In his application his claim was in these words:

“The combination, with a rotary cutting- disk, of an adjustable holder for the cigarette roll and mechanism connecting the said holder for projecting said cigarette roll against the cutting disk, instead of the disk against the cigarette roll, as and for the purpose described.”

The patent office objected to this: “As stated, no invention was required. The means must be named.” To meet this requirement it was amended as follows:

“The combination of the rotary cutting disk having a movement on its carriage parallel to the feed of the cigarette, and a holder for the cigarette, *398mounted upon the same carriage, and made adjustable toward the cutting disk, to bring the cigarette laterally against the plate for cutting it into lengths, as described.”

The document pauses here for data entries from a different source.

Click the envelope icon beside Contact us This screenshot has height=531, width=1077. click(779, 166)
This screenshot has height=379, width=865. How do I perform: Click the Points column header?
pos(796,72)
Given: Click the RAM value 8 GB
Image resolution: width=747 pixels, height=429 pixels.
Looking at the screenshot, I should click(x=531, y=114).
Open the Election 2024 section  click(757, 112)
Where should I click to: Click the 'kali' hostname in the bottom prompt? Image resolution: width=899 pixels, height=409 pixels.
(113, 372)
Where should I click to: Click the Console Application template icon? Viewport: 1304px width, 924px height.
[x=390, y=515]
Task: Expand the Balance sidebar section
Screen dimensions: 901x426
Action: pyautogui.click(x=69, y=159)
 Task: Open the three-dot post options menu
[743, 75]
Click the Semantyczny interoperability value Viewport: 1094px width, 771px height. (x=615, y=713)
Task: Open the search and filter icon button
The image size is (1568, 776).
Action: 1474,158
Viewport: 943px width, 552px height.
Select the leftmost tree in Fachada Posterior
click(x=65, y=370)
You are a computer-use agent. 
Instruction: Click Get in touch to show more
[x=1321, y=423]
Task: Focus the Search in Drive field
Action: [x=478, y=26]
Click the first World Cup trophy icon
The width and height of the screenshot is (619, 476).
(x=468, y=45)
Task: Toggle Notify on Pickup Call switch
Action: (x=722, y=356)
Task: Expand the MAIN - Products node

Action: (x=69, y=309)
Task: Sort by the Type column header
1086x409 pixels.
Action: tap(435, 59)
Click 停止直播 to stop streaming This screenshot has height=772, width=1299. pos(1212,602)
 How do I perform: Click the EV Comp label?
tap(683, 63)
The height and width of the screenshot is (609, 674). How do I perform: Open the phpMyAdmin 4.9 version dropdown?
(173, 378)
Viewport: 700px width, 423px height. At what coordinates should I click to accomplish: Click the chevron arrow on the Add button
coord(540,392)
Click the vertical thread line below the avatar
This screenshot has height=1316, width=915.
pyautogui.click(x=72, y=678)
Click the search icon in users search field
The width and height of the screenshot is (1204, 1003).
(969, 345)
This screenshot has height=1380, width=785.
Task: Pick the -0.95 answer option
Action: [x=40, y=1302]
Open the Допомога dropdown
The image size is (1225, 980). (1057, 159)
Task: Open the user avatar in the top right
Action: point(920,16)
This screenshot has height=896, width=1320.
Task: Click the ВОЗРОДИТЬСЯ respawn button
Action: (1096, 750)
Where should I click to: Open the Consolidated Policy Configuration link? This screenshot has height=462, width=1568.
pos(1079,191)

This again was objected to, and finally the claim was put in as it is before us:

“The combination, with the rotary cutting disk, the carriage carrying the same, and means for moving the carriage parallel to the feed of the cigarette, of a holder for the cigarette, mounted on the same carriage, and means for projecting said holder and the cigarette toward the relatively stationary cutting disk, substantially as and for the purposes described.”

Now, when it is remembered that he claimed, as an improvement on methods existing already, that he brought the cigarette to the cutter, and so avoided the movement of a heavy, cumbrous machine, and that in his original claim and in the amendments to it he had the same idea, distinctly stated, the conclusion must follow that by reason of the phraseology of his specifications and claims as first drawn and afterwards amended he has limited himself to the mechanism which he describes, in which the cigarette holder travels to the knife, and not the knife to the cigarette.

The last point open for consideration is that which applies specifically to the present defendants. It does not affect the other parties charged with infringement, who have stipulated to abide the result of this suit. An action was brought by the present complainants against the present defendants and the Pollard or International Company, in which suit the same patents set up by complainants in this case were said to have been infringed. The result of this suit was that their patents were declared to be valid. Complainants contend that, as to these defendants, that question is res judicata. Defendants deny the right of complainants to set up this ground of estoppel in the evidence, they having failed to set it up in the pleadings. The conclusion reached in this opinion renders the discussion of this question unnecessary. Giving to the decree set up as an estoppel its full force, and, for the sake of argument, admitting it into this case, though not set up in the pleadings, it would defeat any objection these defendants now set up to the validity of the Bonsack patents. The defendants may be precluded from discussing this question, but the other question — whether the Briggs machine is an infringement of them — still remains; and that has been decided in the negative.

This case came on to be heard upon the pleadings, evidence, and exhibits. Considering the same, and the arguments of counsel thereon, it is ordered, adjudged, and decreed, that the bill be dismissed, with costs.